DATA EXCERPTS:
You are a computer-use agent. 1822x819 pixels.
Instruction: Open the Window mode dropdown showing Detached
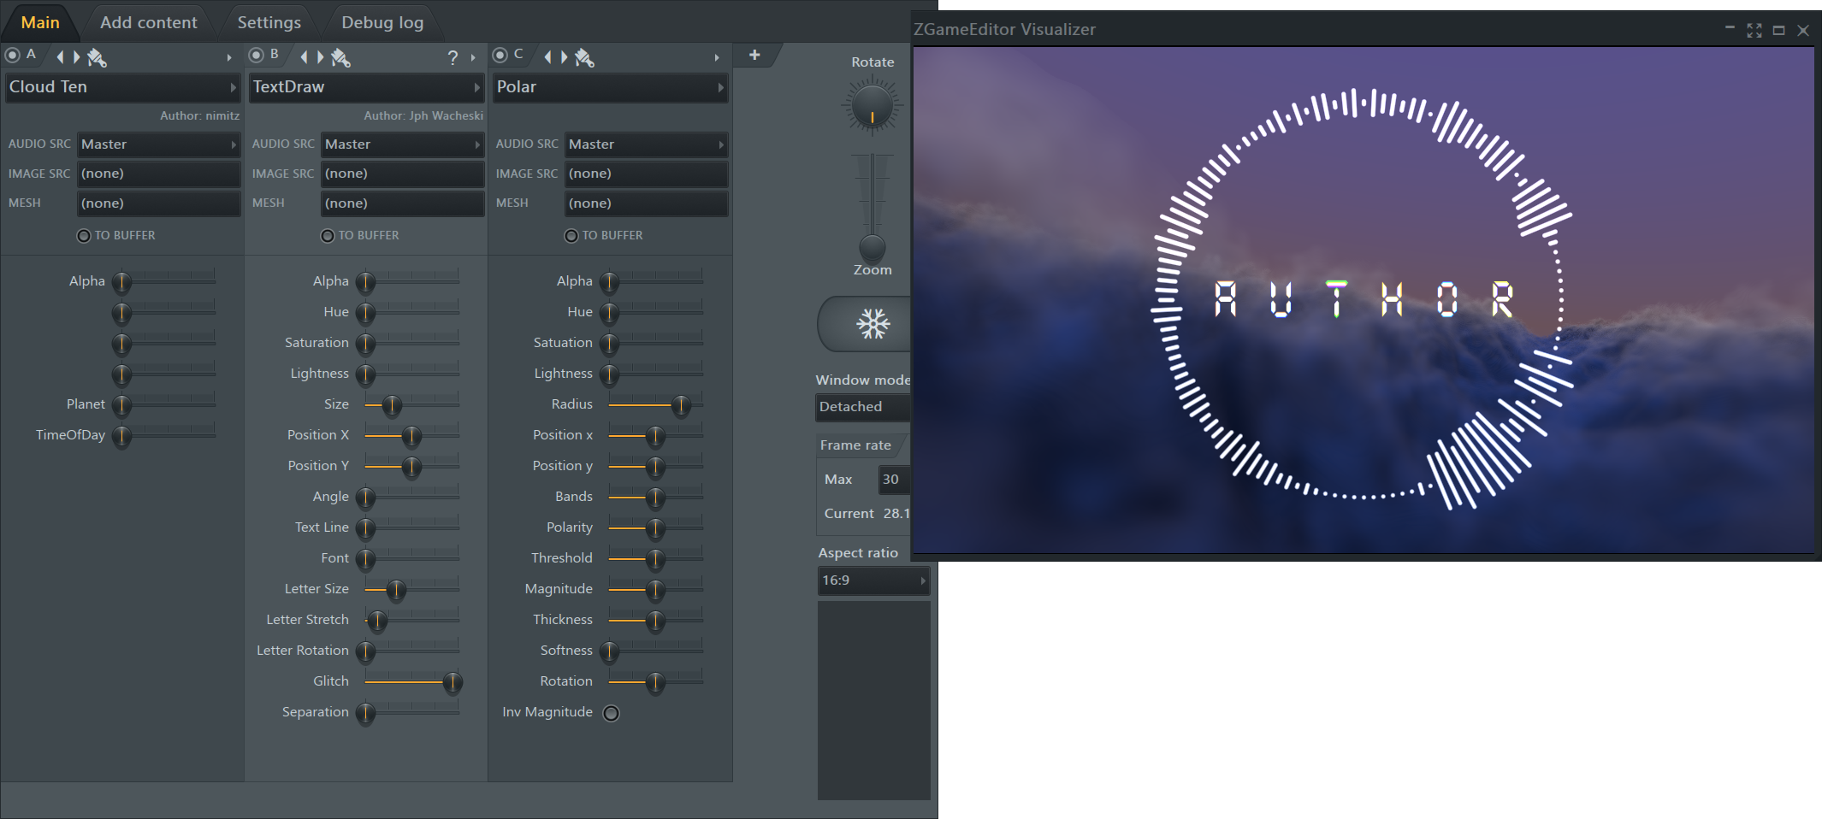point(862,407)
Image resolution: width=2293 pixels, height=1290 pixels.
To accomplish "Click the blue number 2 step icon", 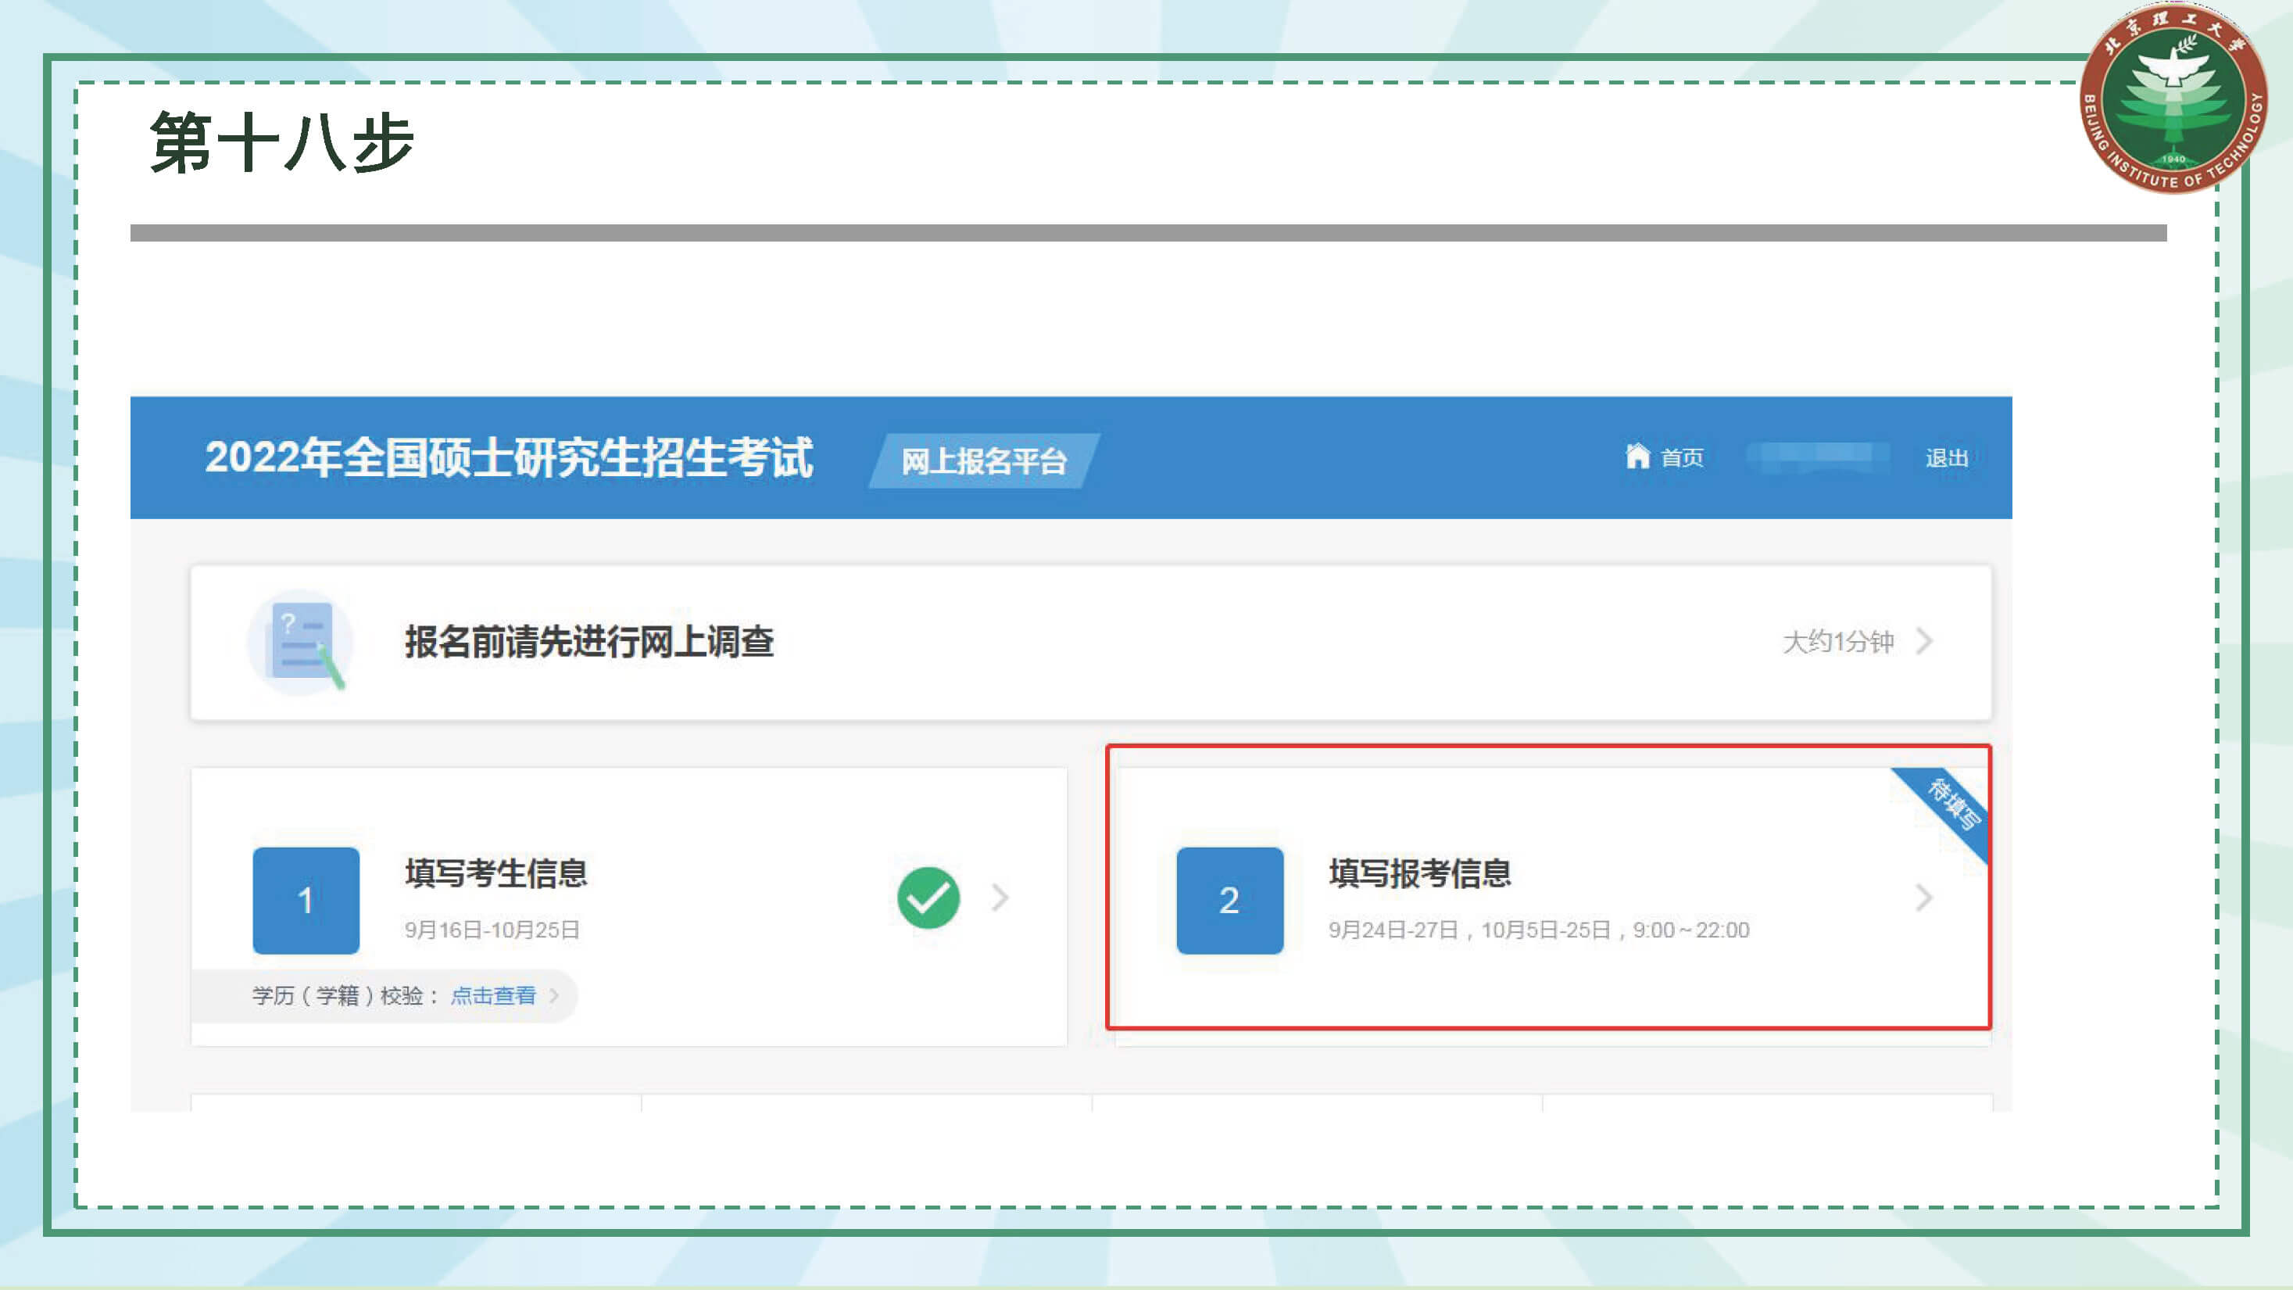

WHAT TO WORK ON: A faithful copy is needed of the lines from the one containing "Image resolution: width=2293" through the last line of the data above, with pictures left out.

OUTPUT BELOW:
Image resolution: width=2293 pixels, height=1290 pixels.
To accomplish "Click the blue number 2 step icon", 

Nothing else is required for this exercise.